**PROBLEM**
Rewrite the lines starting with the line containing "You are a GUI" and continuing through the line containing "This screenshot has", replacing "screenshot" with "snapshot" and leaving everything else unchanged.

**Item position entries**
○ ○ ○ ○ ○

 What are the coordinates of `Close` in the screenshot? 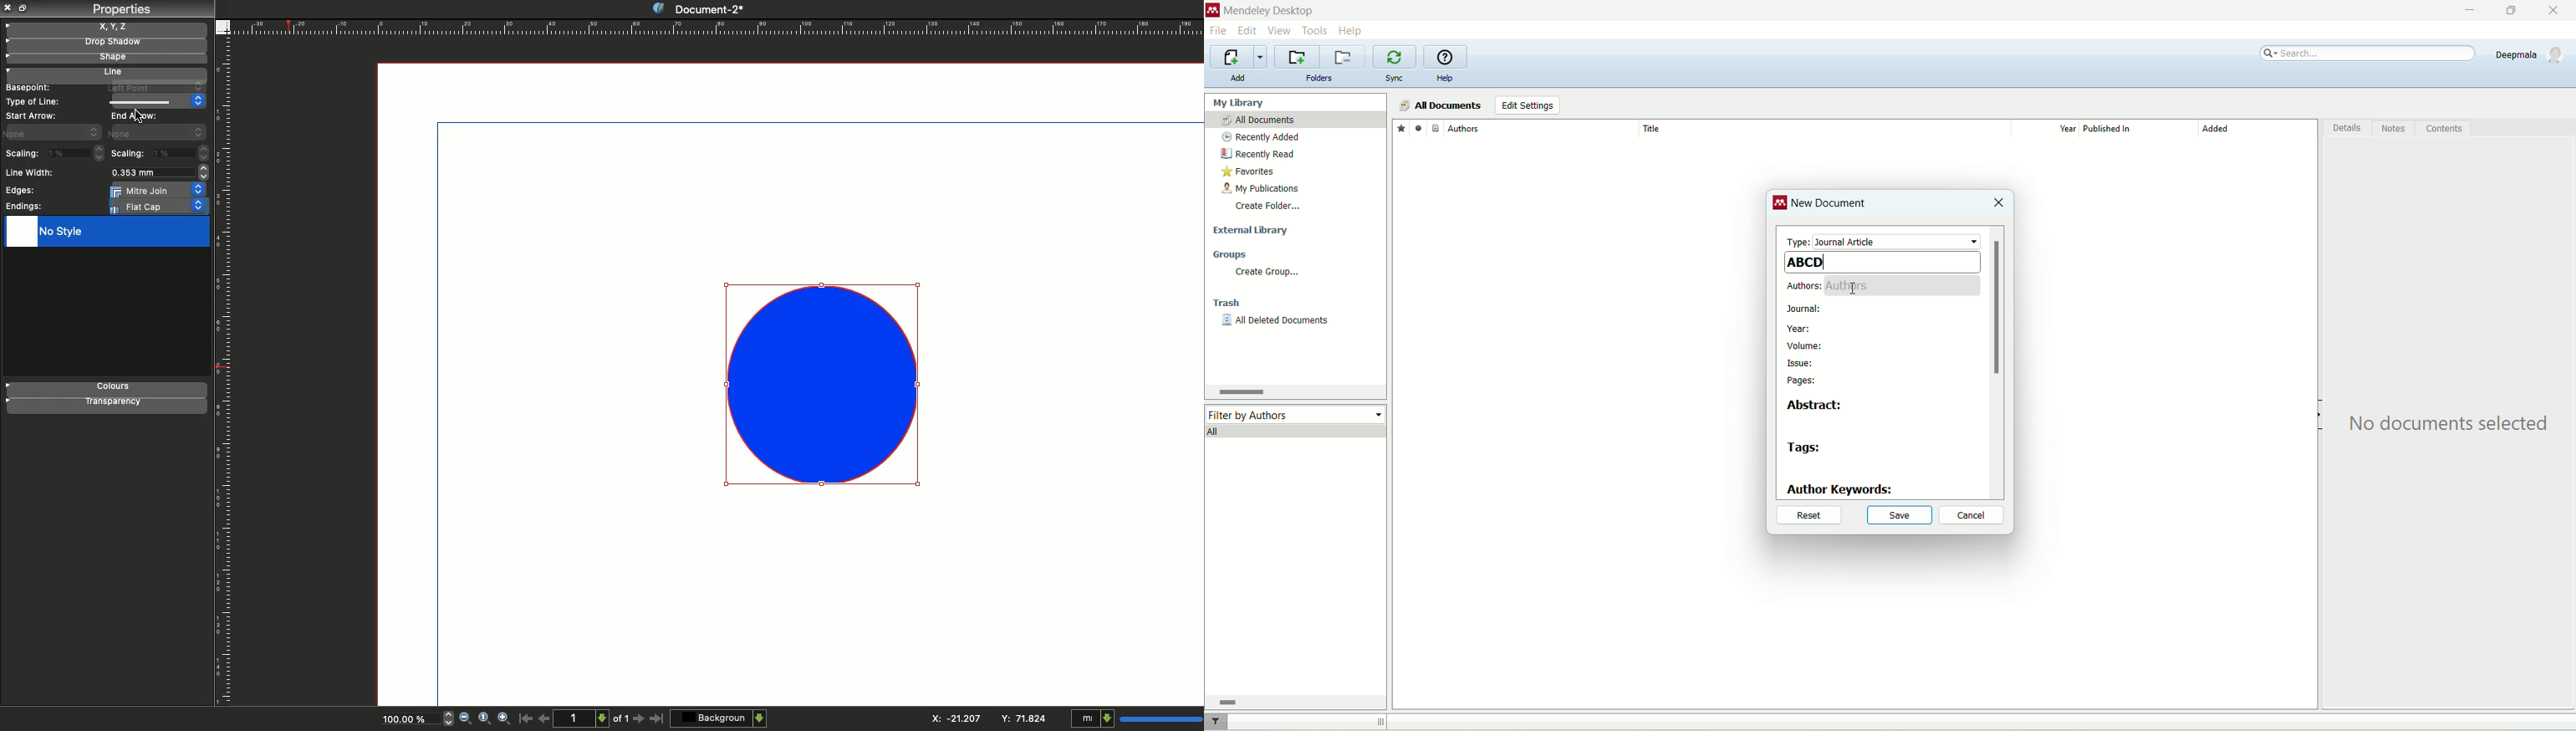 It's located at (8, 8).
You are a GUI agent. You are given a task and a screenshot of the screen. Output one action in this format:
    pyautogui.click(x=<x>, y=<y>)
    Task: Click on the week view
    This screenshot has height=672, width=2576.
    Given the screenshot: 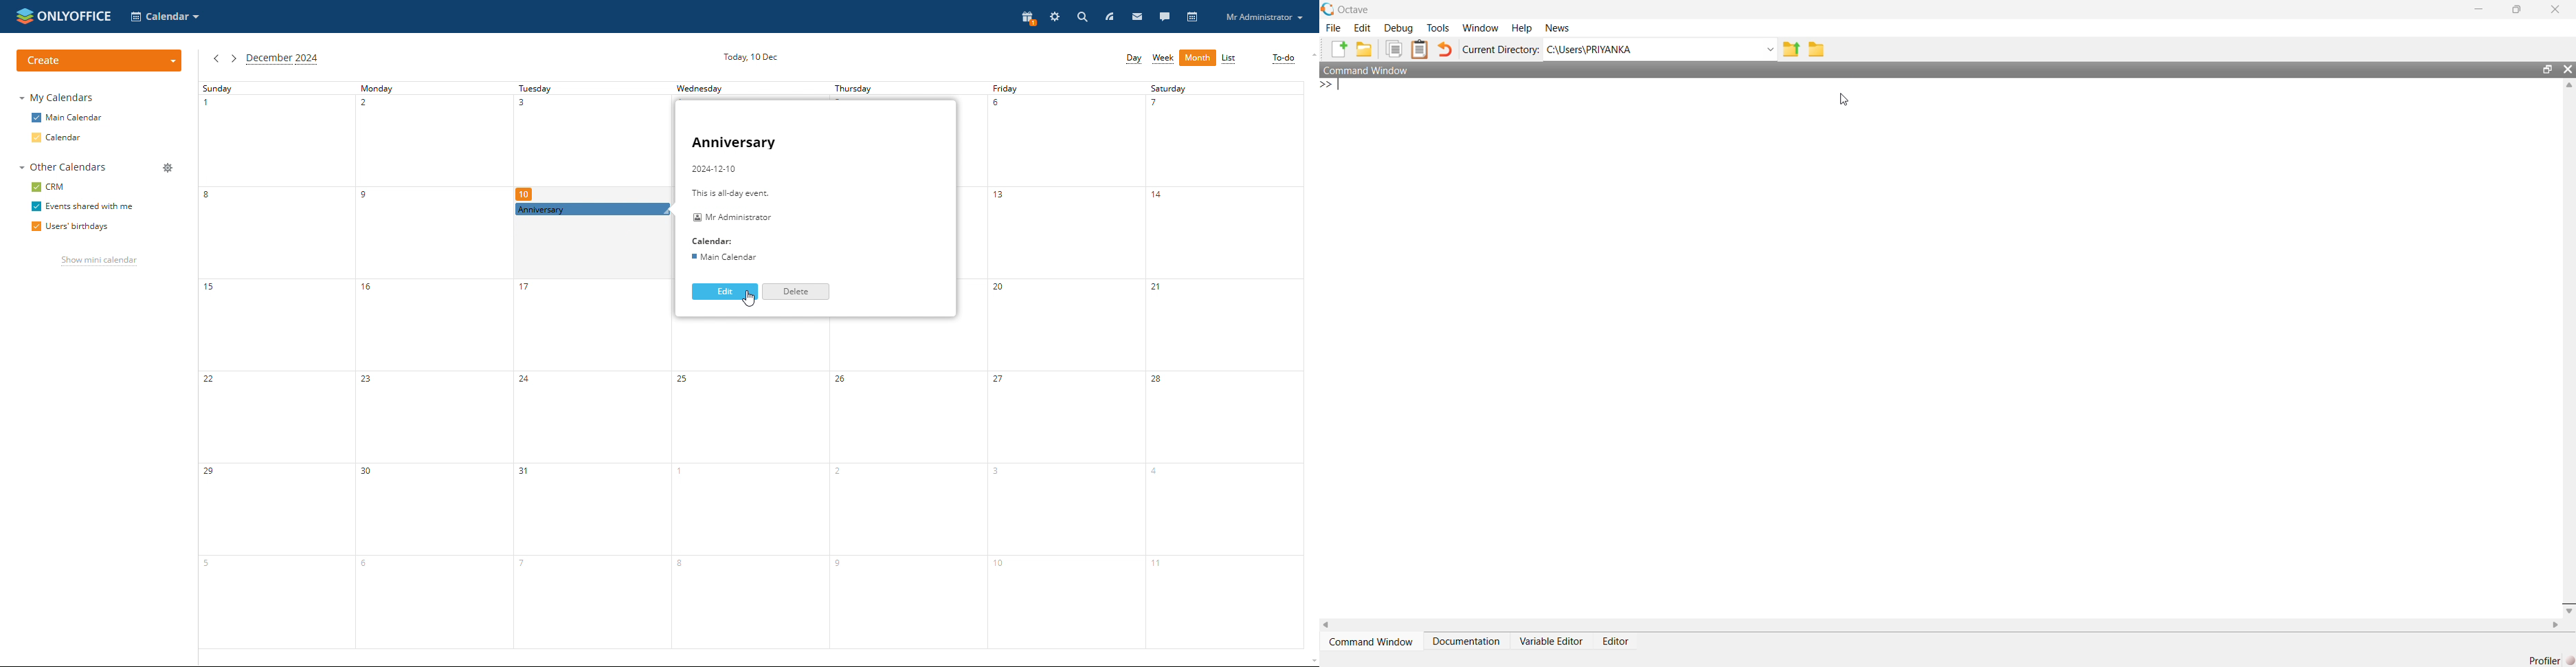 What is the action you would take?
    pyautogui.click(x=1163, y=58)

○ ○ ○ ○ ○

**RESPONSE**
You are a GUI agent. You are given a task and a snapshot of the screen. Output one action in this format:
    pyautogui.click(x=<x>, y=<y>)
    Task: Click on the week view
    This snapshot has height=672, width=2576.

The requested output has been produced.